[What you are asked to do]: Decide whether each statement agrees with the report on Oklahoma's nitrogen execution method, answering yes or no and quoting the deciding words of the report. (a) Copeland showed state lawmakers a video of a teenage girl inhaling helium from a mylar balloon. (b) Copeland said medical doctors took part in the study through to its completion. (c) Hunter said the state had already finished developing a mask for nitrogen executions.

[Document section]:

-=-=-=-=-

In 2014, Michael Copeland, an assistant professor of criminal justice at East Central University and the study’s lead author, told state lawmakers at a hearing at the Oklahoma Capitol that nitrogen would be an efficient, humane execution method.
According to audio recordings of the meeting, Copeland played state lawmakers a YouTube video of a giggling teenage girl who inhaled helium from a mylar balloon to the point of blacking out.
“I feel light-headed,” the girl says in a helium-induced high-pitched voice before collapsing.
Copeland told the lawmakers that an execution using nitrogen would look similar to the video of the laughing teenager. Death via inert gas inhalation is not from suffocation, but rather a lack of oxygen.
“She doesn’t feel any of the normal anxiety from holding her breath,” Copeland said after playing the YouTube video. “The method of execution proposed is theoretically not much different than what is being mentioned here.”
During the hearing, Christian referred to Copeland as “Dr. Copeland,” although he does not have a medical degree or a PhD. Copeland does hold a juris doctorate and was briefly assistant attorney general for the small island nation the Republic of Pulau in the western Pacific Ocean.
Copeland recommended using restraints or some type of paralyzing agent to keep the condemned from twitching and convulsing during executions.
“That’s the type of thing you’re going to have to deal with if you want to be in this business at all,” he said.
Copeland said he tried to seek input with medical doctors for the study, but those willing to participate later backed out for fear of losing their licenses or hospital privileges.
During the hearing, state lawmakers also watched a BBC television documentary called “How to Kill a Human Being” and heard testimony from a World War II veteran who experienced hypoxia as an airplane pilot flying at high altitude.
In the documentary, British journalist and former Member of Parliament Michael Portillo demonstrates various methods of execution, including electrocuting a pig carcass and simulating a hanging with a crash test dummy.
During the next legislative session, the Oklahoma lawmakers passed a bill allowing the state to use nitrogen as an alternate form of execution if lethal injection was ruled unconstitutional or drugs needed to carry out the procedure were not available.
Copeland did not respond to The Frontier’s request for an interview, but it appears his study has also been cited in a report on execution methods by prison officials in Louisiana — another state that is also considering switching to nitrogen.
Robert Dunham, executive director of the Death Penalty Information Center, a nonprofit critical of capital punishment, said nitrogen hypoxia is not even recommended for the euthanasia in animals and questioned some of the East Central University study’s findings.
“I’m not saying nitrogen will or won’t work. What I’m saying is that the supposed study isn’t a study, isn’t science, and certainly isn’t serious science,” Dunham said.
The Oklahoma Department of Corrections declined to answer The Frontier’s questions about whether the East Central University study informed any of the department’s recent decision to make nitrogen the state’s primary execution method.
At a press conference on Wednesday, Oklahoma Attorney General Mike Hunter told reporters that the state was still in the beginning stages of deciding how to carry out executions using nitrogen.
“The thought is that a mask needs to be developed and that will be a careful, precise process,” Hunter told reporters.
Clarification: This story was updated to reflect that the findings of the East Central University study were reviewed by members of the Oklahoma Legislature in 2014 before later enacting a law to allow for execution by nitrogen hypoxia, but it’s unclear whether the information was considered as part of Oklahoma’s recent decision to develop a protocol using it as the state’s primary execution method.

-=-=-=-=-

[Extracted entries]:
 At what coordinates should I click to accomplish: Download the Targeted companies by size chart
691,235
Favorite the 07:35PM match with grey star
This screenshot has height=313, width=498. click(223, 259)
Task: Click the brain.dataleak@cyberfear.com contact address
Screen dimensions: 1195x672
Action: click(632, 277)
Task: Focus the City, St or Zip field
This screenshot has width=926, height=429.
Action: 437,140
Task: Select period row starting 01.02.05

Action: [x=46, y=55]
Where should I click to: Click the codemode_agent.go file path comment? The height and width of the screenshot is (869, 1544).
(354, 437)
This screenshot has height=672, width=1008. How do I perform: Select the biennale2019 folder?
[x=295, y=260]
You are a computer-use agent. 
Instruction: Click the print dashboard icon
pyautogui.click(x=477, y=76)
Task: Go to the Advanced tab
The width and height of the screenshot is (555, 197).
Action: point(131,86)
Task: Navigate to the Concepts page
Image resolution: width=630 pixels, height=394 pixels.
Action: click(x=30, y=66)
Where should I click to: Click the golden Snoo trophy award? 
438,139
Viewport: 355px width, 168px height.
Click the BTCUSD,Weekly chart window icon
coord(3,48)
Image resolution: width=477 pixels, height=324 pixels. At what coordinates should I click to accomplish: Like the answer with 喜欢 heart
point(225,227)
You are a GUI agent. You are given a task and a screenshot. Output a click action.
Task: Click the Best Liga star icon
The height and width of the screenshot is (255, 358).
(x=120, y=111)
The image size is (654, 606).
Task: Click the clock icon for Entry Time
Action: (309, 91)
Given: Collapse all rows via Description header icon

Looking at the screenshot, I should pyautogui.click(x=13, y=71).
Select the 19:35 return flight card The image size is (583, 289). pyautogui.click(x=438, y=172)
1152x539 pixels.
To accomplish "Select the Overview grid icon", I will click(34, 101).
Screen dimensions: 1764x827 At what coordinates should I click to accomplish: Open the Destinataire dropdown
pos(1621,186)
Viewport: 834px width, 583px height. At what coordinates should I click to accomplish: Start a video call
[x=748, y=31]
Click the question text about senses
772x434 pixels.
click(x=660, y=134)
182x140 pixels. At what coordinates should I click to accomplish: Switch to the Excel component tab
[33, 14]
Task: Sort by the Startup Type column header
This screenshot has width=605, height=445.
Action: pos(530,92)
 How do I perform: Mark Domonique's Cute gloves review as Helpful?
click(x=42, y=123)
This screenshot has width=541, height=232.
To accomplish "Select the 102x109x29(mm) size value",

-=-=-=-=-

[Solved exercise]:
(a) Yes: "Copeland played state lawmakers a YouTube video of a giggling teenage girl who inhaled helium from a mylar balloon to the point of blacking out."
(b) No: "those willing to participate later backed out for fear of losing their licenses or hospital privileges."
(c) No: "The thought is that a mask needs to be developed and that will be a careful, precise process."